This chapter provides an outline of this thesis and the work undertaken, while Chapter 2 is a review of the relevant literature with particular reference to circoviral diseases. Chapter 3 describes the detection of both PCV1 and PCV2 in the Australian pig herd, using a multiplex PCR designed to differentiate between the two viral types. The association of Australian PCV with two disease outbreaks was also investigated. Following the detection of both viruses, it was important to genetically compare Australian PCV with overseas strains known to cause disease, and this was achieved with a sequencing and phylogenetic study as described in Chapter 4. Possible reasons for the genetic groupings and distribution of different PCV2 strains worldwide are also discussed in this chapter.

• [Material supplied]
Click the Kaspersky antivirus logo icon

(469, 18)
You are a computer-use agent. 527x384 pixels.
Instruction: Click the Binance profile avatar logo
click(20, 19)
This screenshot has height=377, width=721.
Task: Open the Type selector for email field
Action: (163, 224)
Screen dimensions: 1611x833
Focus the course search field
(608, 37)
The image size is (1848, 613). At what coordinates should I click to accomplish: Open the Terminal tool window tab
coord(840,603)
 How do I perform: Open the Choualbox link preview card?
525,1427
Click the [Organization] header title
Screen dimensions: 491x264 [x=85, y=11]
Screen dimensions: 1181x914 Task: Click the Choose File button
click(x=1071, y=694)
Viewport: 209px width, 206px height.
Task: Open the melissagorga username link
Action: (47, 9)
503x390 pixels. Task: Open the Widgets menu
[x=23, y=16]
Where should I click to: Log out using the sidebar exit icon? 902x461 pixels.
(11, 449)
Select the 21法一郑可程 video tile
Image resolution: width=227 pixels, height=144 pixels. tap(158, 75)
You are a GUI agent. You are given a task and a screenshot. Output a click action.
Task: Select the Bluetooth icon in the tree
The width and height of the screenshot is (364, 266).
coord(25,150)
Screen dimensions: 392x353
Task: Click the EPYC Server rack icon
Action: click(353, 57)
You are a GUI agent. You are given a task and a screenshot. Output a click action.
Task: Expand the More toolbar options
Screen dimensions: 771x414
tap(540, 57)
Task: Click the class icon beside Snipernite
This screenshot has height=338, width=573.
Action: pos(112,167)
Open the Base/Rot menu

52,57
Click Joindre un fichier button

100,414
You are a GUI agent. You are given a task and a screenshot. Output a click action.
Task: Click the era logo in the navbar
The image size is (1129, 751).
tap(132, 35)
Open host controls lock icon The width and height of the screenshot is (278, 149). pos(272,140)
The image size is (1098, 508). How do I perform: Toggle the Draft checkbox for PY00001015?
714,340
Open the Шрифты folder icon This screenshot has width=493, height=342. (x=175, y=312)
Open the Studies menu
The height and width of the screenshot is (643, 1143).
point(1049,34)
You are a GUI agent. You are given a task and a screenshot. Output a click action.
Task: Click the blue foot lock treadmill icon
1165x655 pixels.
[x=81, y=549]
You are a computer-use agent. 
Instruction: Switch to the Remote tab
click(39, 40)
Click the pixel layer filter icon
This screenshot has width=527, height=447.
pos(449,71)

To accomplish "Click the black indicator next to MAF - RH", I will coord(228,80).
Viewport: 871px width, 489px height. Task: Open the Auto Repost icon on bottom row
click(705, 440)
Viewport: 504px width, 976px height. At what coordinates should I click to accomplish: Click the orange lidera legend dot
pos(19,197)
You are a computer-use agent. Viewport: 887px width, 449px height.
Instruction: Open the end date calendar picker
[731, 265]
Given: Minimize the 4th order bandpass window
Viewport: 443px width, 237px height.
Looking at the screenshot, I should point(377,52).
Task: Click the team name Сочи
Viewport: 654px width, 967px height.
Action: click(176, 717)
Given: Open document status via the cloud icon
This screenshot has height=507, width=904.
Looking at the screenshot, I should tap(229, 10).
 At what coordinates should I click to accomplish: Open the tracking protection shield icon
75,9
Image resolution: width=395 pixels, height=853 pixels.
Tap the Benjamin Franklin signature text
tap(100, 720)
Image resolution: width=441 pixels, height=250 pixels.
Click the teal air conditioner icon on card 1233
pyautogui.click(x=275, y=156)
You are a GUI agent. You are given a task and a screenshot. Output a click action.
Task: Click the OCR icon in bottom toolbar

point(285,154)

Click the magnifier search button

• [Activity] Retype the thesis outline above word for word, from "This chapter provides" to "in this chapter.".

• [Response area]
This chapter provides an outline of this thesis and the work undertaken, while Chapter 2 is a review of the relevant literature with particular reference to circoviral diseases. Chapter 3 describes the detection of both PCV1 and PCV2 in the Australian pig herd, using a multiplex PCR designed to differentiate between the two viral types. The association of Australian PCV with two disease outbreaks was also investigated. Following the detection of both viruses, it was important to genetically compare Australian PCV with overseas strains known to cause disease, and this was achieved with a sequencing and phylogenetic study as described in Chapter 4. Possible reasons for the genetic groupings and distribution of different PCV2 strains worldwide are also discussed in this chapter.